▶ Provided data
:::

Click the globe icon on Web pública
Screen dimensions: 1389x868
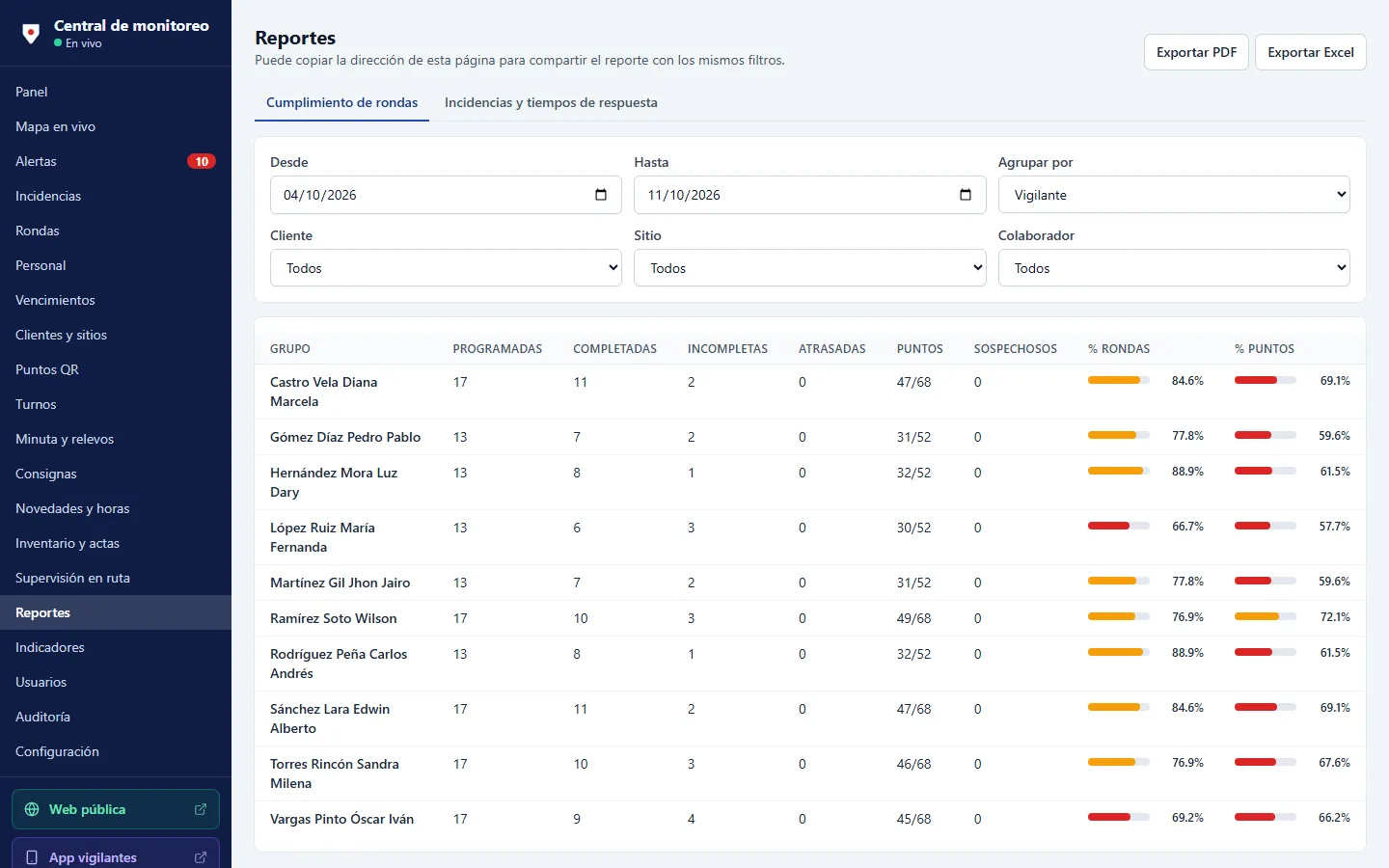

:::

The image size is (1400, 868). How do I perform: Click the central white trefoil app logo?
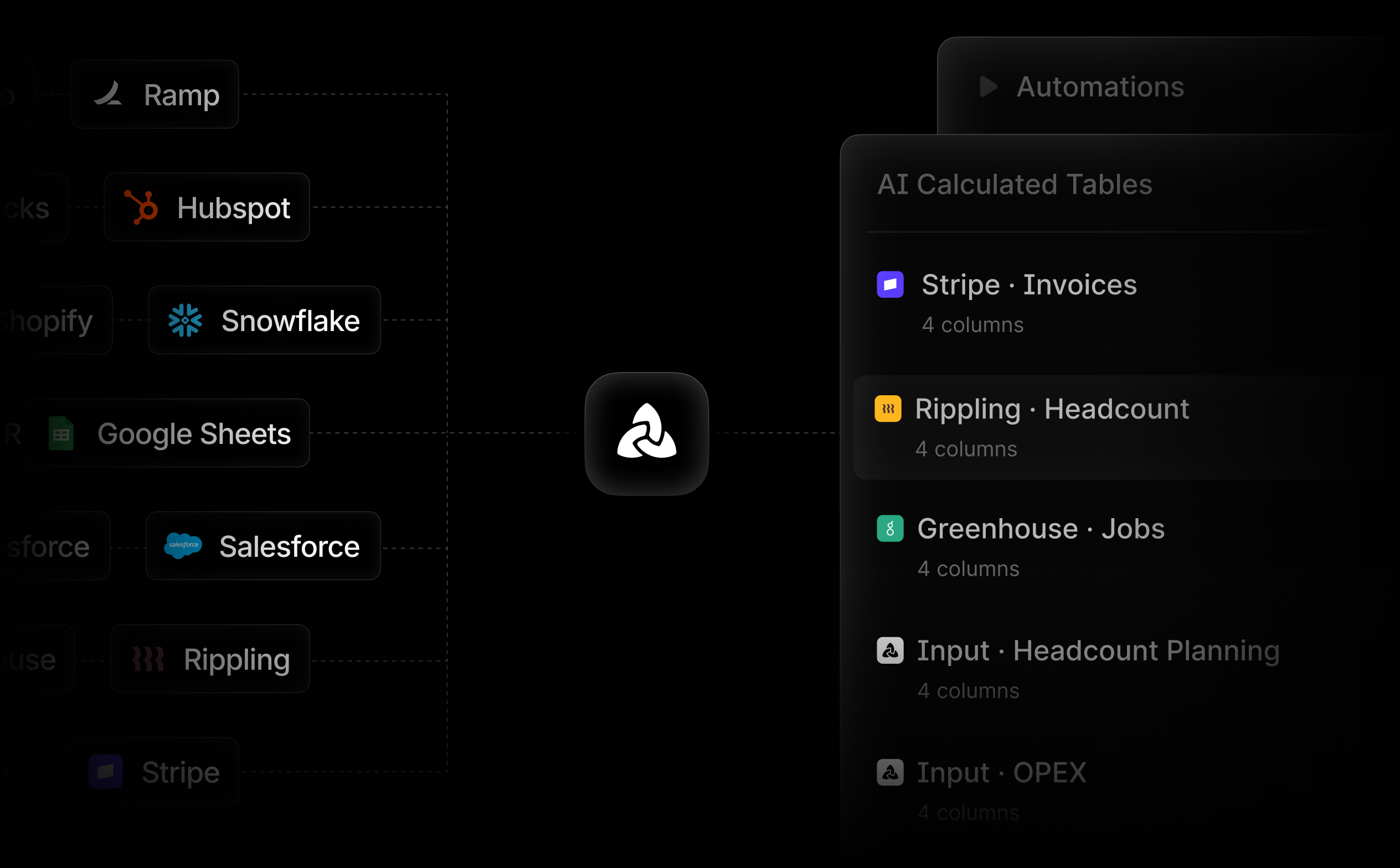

:::

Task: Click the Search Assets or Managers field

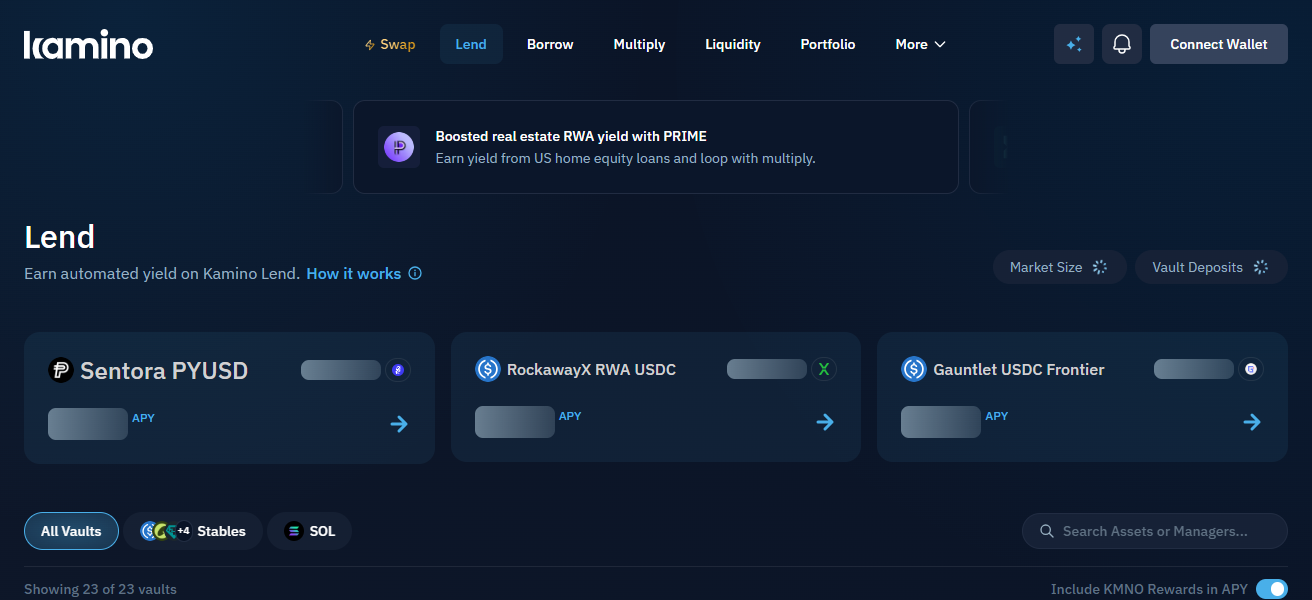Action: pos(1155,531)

:::

▶ What you should do
All lines above from the one with "Click the globe icon on Web pública" to the one with "Screen dimensions: 1389x868", inclusive, should be copied exactly, and no other lines.

▶ Response
Click the globe icon on Web pública
Screen dimensions: 1389x868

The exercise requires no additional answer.